Based on our findings, maple producers using 3/16-inch tubing systems are advised to consider this sanitation option: sanitizing with at least 400 ppm calcium hypochlorite solutions with sufficient contact time of 1 h or more followed by thorough flushing during the off-season. One of limitations of this study was that the initial microbial mass in the tubing was lower than what is typically found in real-world settings. In this study, microbial mass was built up at 7 °C for 6 weeks. However, the tubing used in this study was obtained from the field and was two years old, potentially exposed to higher temperatures during the summer. Elevated temperatures and the continuous flow of freshly produced sap in field conditions could result in increased microbial growth due to greater nutrient availability and more favorable conditions. Therefore, the effectiveness of the sanitizing method evaluated in the lab setting may be overestimated when compared to the initial contamination levels observed in the field. Another limitation of this study was the lack of analysis of residual Ca(ClO)2 in relation to the SEM images and microbial data. Since residual Ca(ClO)2 was detected in the SEM images, providing data on its concentration remaining in the sap and on tubing surface could offer a clearer explanation related to its efficacy.

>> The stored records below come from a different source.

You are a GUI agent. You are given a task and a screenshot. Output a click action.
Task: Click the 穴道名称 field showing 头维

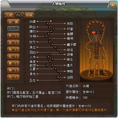coord(97,86)
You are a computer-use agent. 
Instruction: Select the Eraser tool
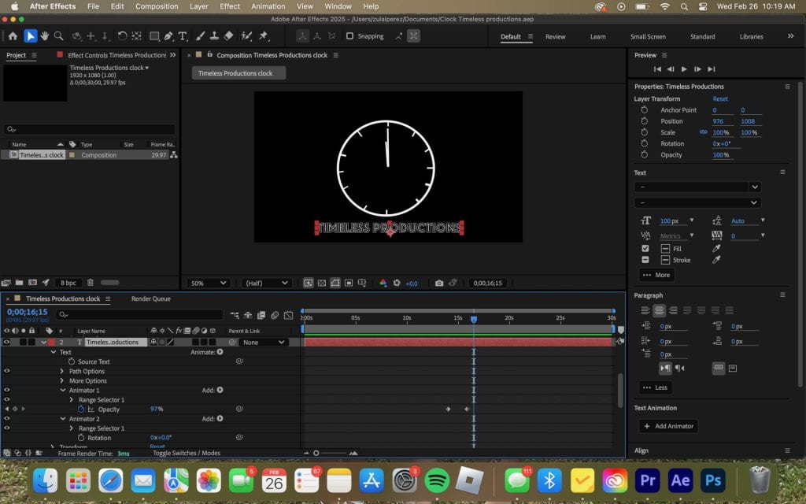tap(228, 36)
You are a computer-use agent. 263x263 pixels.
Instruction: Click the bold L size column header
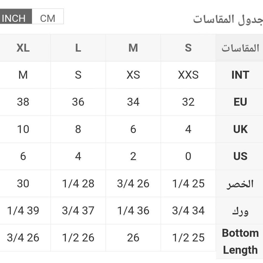tap(78, 48)
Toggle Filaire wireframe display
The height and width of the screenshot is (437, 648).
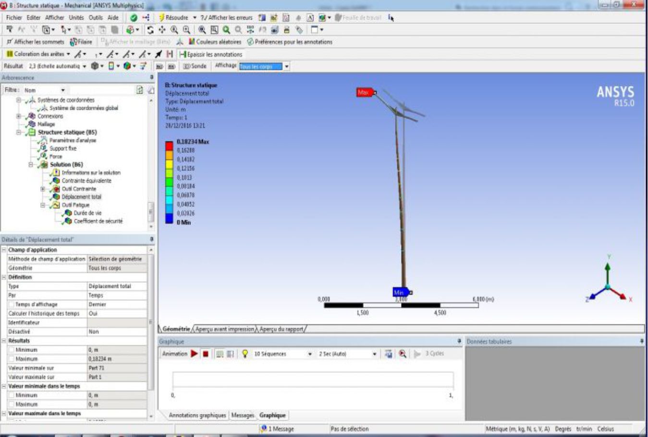click(81, 42)
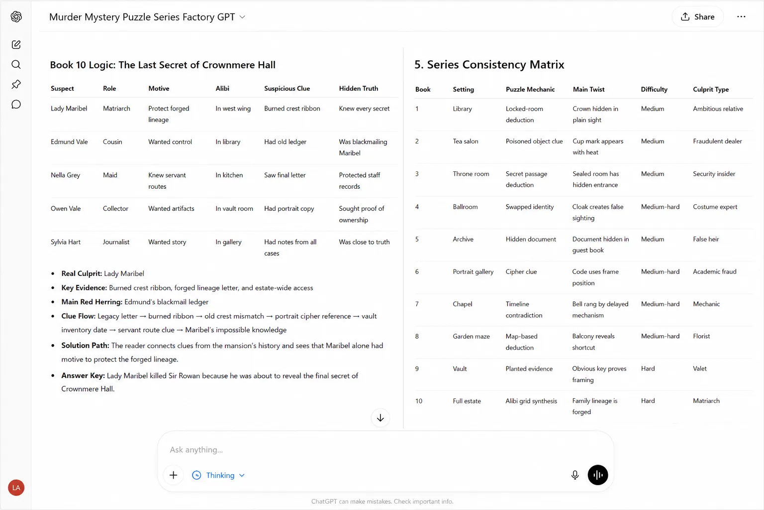Start voice mode with waveform button
The image size is (764, 510).
(x=598, y=475)
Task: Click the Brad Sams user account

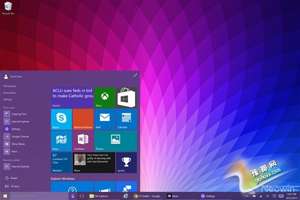Action: click(15, 77)
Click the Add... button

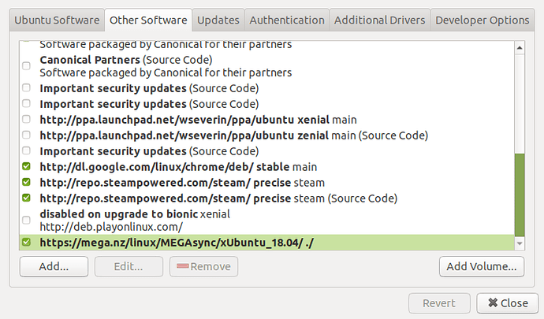click(54, 266)
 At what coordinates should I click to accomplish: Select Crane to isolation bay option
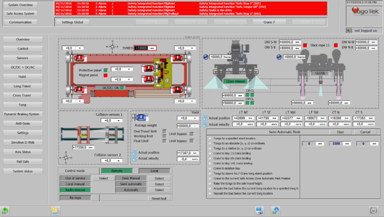click(x=209, y=168)
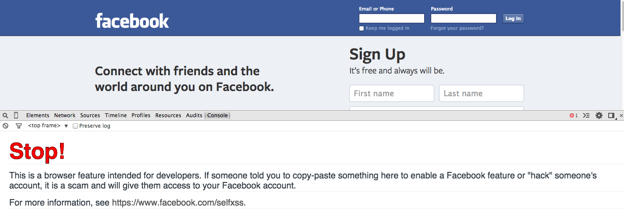The image size is (624, 213).
Task: Focus the First name input
Action: point(391,93)
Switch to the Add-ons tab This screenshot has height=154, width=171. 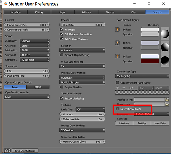tap(86, 12)

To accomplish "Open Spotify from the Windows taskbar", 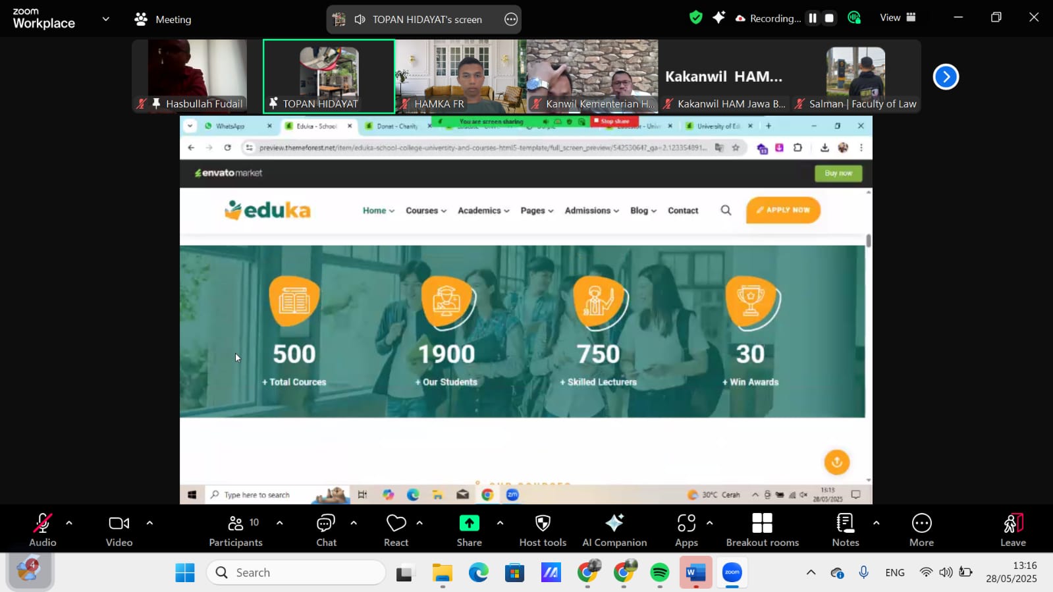I will click(x=659, y=573).
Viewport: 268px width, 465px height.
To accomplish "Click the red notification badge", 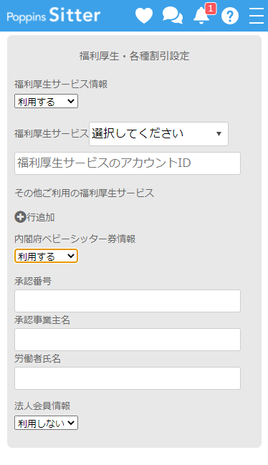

Consequently, based on these research findings, a multi-year field study is warranted. The study should involve recording residual Ca(ClO)2 levels over time, collecting tubing and sap samples from the field across different seasons, analyzing microbial levels and diversity in both tubing and sap samples to assess quality, and evaluating sap yield to determine the effectiveness of this sanitizing method.